◆ Material for this task:

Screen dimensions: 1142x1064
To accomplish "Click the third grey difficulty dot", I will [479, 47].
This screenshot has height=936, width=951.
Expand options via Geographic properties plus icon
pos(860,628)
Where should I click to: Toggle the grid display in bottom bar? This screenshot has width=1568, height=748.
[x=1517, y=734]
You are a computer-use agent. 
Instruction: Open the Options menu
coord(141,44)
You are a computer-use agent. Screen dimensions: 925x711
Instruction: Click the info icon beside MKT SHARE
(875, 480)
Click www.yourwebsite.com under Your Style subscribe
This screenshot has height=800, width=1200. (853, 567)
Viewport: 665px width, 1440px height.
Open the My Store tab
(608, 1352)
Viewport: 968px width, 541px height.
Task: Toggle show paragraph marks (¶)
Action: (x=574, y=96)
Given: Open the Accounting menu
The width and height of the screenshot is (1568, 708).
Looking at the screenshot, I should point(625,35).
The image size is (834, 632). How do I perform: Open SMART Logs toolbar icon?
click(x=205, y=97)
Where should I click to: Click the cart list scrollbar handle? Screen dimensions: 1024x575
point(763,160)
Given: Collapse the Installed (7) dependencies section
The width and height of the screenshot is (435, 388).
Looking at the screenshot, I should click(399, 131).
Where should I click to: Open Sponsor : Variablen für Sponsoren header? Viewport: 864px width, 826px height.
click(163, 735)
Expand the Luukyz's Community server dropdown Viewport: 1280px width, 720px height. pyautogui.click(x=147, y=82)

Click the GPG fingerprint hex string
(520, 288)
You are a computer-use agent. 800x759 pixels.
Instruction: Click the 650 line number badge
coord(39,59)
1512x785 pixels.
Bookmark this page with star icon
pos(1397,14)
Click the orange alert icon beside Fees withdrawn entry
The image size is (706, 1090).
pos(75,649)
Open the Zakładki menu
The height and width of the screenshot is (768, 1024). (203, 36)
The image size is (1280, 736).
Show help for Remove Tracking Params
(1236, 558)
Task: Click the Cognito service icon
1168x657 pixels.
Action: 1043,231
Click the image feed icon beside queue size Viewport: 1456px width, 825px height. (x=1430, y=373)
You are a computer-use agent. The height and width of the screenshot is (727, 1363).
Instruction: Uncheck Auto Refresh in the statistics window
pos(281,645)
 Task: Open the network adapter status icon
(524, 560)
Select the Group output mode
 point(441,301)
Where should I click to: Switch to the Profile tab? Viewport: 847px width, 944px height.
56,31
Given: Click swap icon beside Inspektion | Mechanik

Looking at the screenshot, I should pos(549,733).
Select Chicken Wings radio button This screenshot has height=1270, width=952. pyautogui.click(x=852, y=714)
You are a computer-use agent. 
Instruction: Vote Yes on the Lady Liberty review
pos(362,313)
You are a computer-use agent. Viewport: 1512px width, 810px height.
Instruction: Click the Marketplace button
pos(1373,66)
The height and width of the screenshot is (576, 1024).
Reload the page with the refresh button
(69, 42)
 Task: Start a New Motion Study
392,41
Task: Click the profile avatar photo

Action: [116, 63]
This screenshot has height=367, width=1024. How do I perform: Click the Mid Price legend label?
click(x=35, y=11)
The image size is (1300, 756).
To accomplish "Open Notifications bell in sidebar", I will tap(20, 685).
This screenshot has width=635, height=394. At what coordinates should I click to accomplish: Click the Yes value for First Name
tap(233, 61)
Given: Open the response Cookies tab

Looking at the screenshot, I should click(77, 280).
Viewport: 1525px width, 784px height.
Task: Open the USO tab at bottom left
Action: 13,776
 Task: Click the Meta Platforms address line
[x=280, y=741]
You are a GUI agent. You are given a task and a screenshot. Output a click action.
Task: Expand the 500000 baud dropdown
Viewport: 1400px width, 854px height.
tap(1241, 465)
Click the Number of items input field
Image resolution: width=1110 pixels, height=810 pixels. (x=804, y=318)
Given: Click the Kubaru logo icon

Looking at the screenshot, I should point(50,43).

◆ What the task requires:
If a line comes after the one that contains "You are a computer-use agent. 800x759 pixels.", leave it out; return every line of the entries up to that point exactly, starting with the first, with that line included.

◆ Output below:
Screen dimensions: 1142x1064
To accomplish "Click the third grey difficulty dot", I will [479, 47].
This screenshot has height=936, width=951.
Expand options via Geographic properties plus icon
pos(860,628)
Where should I click to: Toggle the grid display in bottom bar? This screenshot has width=1568, height=748.
[x=1517, y=734]
You are a computer-use agent. 
Instruction: Open the Options menu
coord(141,44)
You are a computer-use agent. Screen dimensions: 925x711
Instruction: Click the info icon beside MKT SHARE
(875, 480)
Click www.yourwebsite.com under Your Style subscribe
This screenshot has height=800, width=1200. (853, 567)
Viewport: 665px width, 1440px height.
Open the My Store tab
(608, 1352)
Viewport: 968px width, 541px height.
Task: Toggle show paragraph marks (¶)
Action: (x=574, y=96)
Given: Open the Accounting menu
The width and height of the screenshot is (1568, 708).
Looking at the screenshot, I should point(625,35).
The image size is (834, 632). How do I perform: Open SMART Logs toolbar icon?
click(x=205, y=97)
Where should I click to: Click the cart list scrollbar handle? Screen dimensions: 1024x575
point(763,160)
Given: Collapse the Installed (7) dependencies section
The width and height of the screenshot is (435, 388).
Looking at the screenshot, I should click(399, 131).
Where should I click to: Open Sponsor : Variablen für Sponsoren header? Viewport: 864px width, 826px height.
click(163, 735)
Expand the Luukyz's Community server dropdown Viewport: 1280px width, 720px height. pyautogui.click(x=147, y=82)

Click the GPG fingerprint hex string
(520, 288)
You are a computer-use agent. 800x759 pixels.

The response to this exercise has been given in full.